P. DAVID HORNIK: THE RIGHT WEAKENED IN ISRAEL- BUT STILL STANDING

P. DAVID HORNIK: THE RIGHT WEAKENED IN ISRAEL- BUT STILL STANDING

http://frontpagemag.com/2013/davidhornik/right-weakened-in-israel-but-still-standing/print/

According to the first exit-poll results for Israel’s elections Tuesday night, Binyamin Netanyahu will almost certainly continue as prime minister. But it may well be with a considerably more patchwork, wobbly coalition than almost all surveys leading up to the elections had projected.

Netanyahu’s own Likud Beiteinu Party—a merger of his original party, Likud, and the Yisrael Beiteinu faction—had plummeted to 31 seats (out of a Knesset of 120). Plummeted, because in the outgoing Knesset the two parties had a total of 42 seats between them. The merger had been celebrated by some as a brilliant move, denounced by others as a blunder of epic proportions. The denouncers won that round.

Also on the right side of the political spectrum, the Habayit Hayehudi faction of the much-celebrated Naftali Bennett—the young, “hip,” nationalist-religious, hi-tech wunderkind whom the world media decided to turn into a Big Story—was showing a disappointing 12 mandates from the Israeli public. But with three other right-wing parties (two of them ultra-religious) totaling 19 seats between them, it still meant the right had a majority of 62.

Which (to repeat, out of a Knesset of 120) is not as slim as it sounds—since the 58 on the other side of the spectrum include 8 seats or so for Arab parties that take an oppositional stance toward Israel as a country and have never been part of any governing coalition.

In other words, among the predominantly Jewish voters, the right wing had won by perhaps 62-50—a considerable margin, yet much less than expected.

And the “shocker,” the huge success story that enabled the left’s relatively strong showing, was the Yesh Atid (There Is a Future) faction of Yair Lapid, a media personality—considered charismatic—without an iota of governmental or managerial experience in any field. Lapid, however, projected a message as champion of the “middle class” that clearly caught on with part of the public, coming in second with 18-19 seats.

A couple of things should be noted about Lapid, whose designation as “left” is arguably more schematic than substantive. First, he sometimes assumes relatively hawkish tonalities and is considered the most hawkish of the party leaders on his side of the map. Second, his main theme—“burden-sharing,” that is, the need to put an end to the refusal of large numbers of Israel’s ultra-religious Jews to serve in the military and engage in productive work—is a consensus message that crosses the right-left divide and is endorsed by almost all of the army-serving public.

Lapid’s party, in other words, is a clear candidate to join Netanyahu’s coalition. Netanyahu, for his part, would much prefer it that way—rather than the narrow right/religious coalition that would be unable to make progress on the burden-sharing issue.

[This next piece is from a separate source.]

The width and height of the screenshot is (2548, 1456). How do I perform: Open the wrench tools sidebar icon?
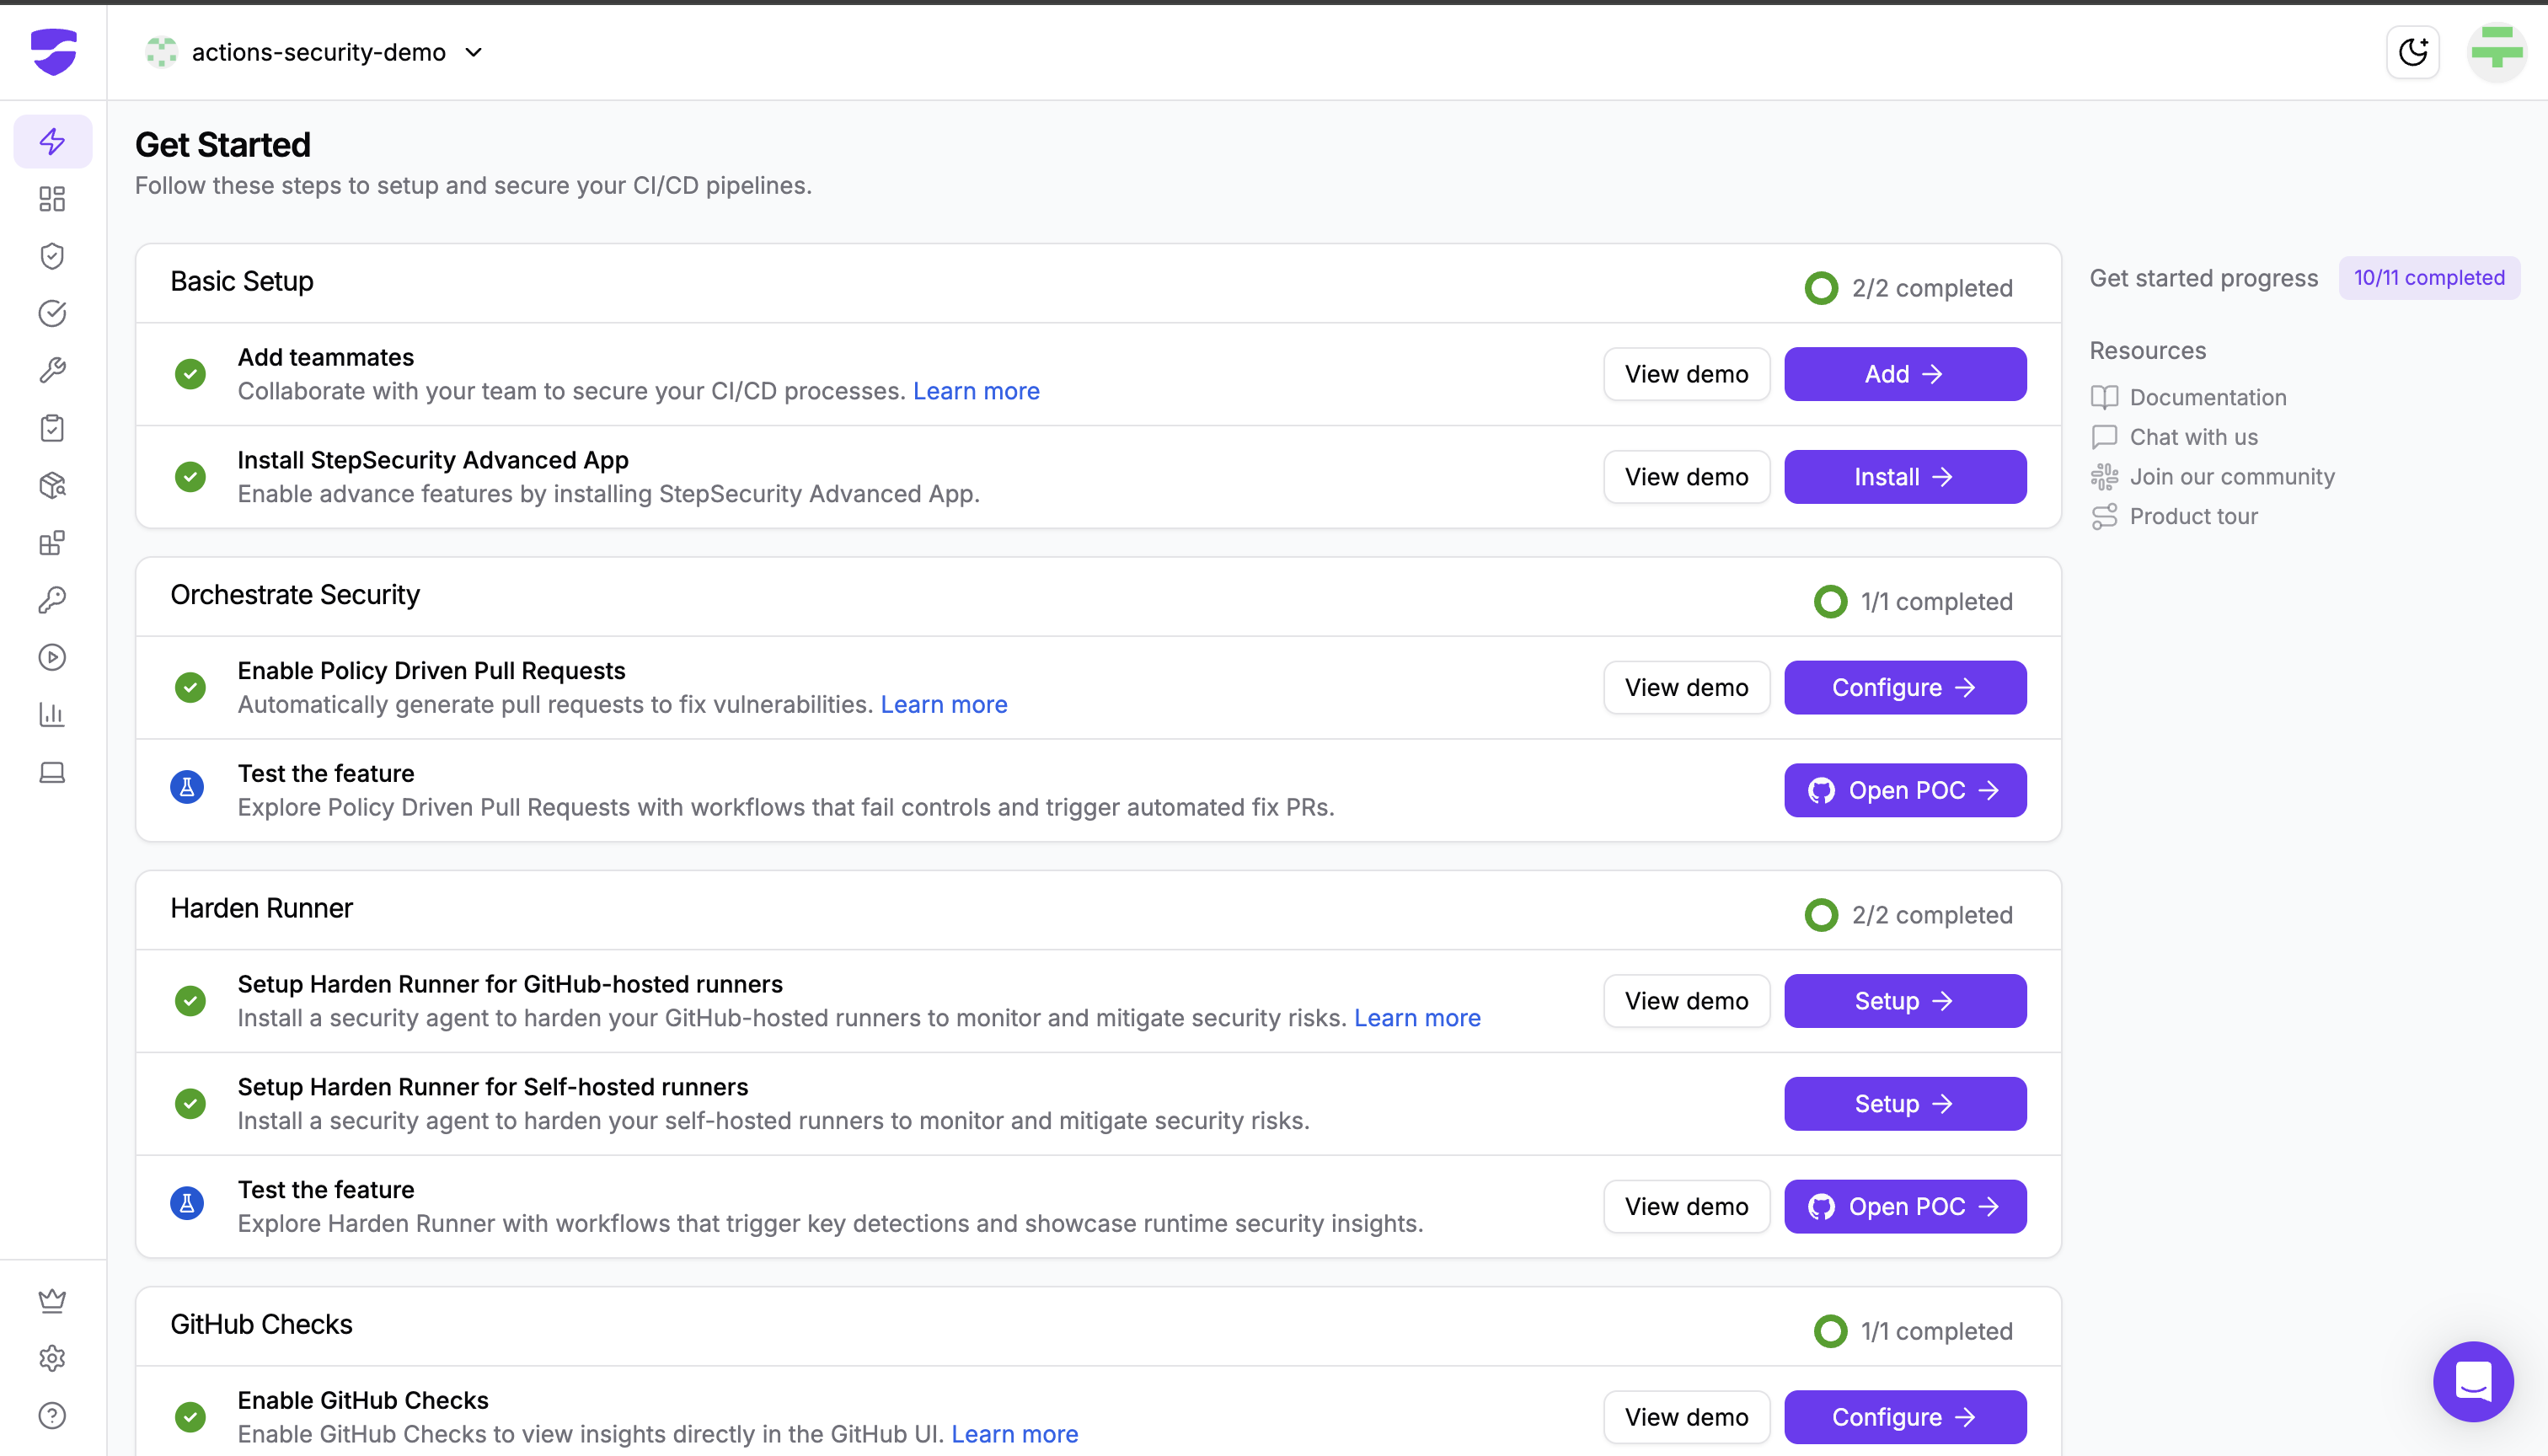(x=52, y=371)
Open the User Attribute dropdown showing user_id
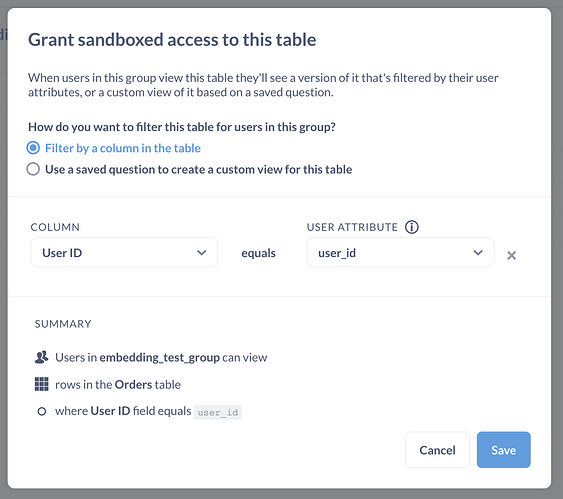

The conundrum for Netanyahu, of course, is—in what commentators are already calling the “hell negotiations” that face him—somehow finding a balance between Lapid’s demands of the ultra-religious on the one side, and the ultra-religious themselves on the other.

Among the less likely, but not impossible, scenarios:

● A coalition only between Netanyahu’s, Bennett’s, and Lapid’s parties, without the ultra-religious ones. This combination of the secular right, the nationalist-religious right, and the moderate left would be narrow but possibly effective.

● A much wider, “unity” coalition including not only Lapid’s but also other left-of-center parties along with at least some of the right-wing ones—in theory desirable at a time when Israel faces multiple economic, diplomatic, and security challenges, above all Iran’s impending nuclearization. The success of such a large coalition would probably depend mainly on the left’s ability—always questionable—to overcome its “peacemaking,” Mahmoud Abbas-centered delusions.

● A successful luring by the left-of-center of one of the ultra-religious parties (it would be the Shas Party, known for its cynicism) to its side, creating a narrow majority and toppling Netanyahu. Considering that the leaders of the left-wing parties are mostly inexperienced, prone to delusion, and eager to comply with U.S. and European diplomatic pressures stemming from no-less-delusive and often cynical motives, this is a dark scenario, fortunately only at the borders of the possible.

To sum up, the Israeli public has not done justice to Binyamin Netanyahu, whose overall record these past four years on the security, diplomatic, and economic fronts is solid and commendable; while falling for the somewhat facile appeal of the untested Yair Lapid. At a time when the defense and foreign policy lineup in Barack Obama’s Washington looks increasingly inimical to Israel, this is lamentable but probably not irremediable.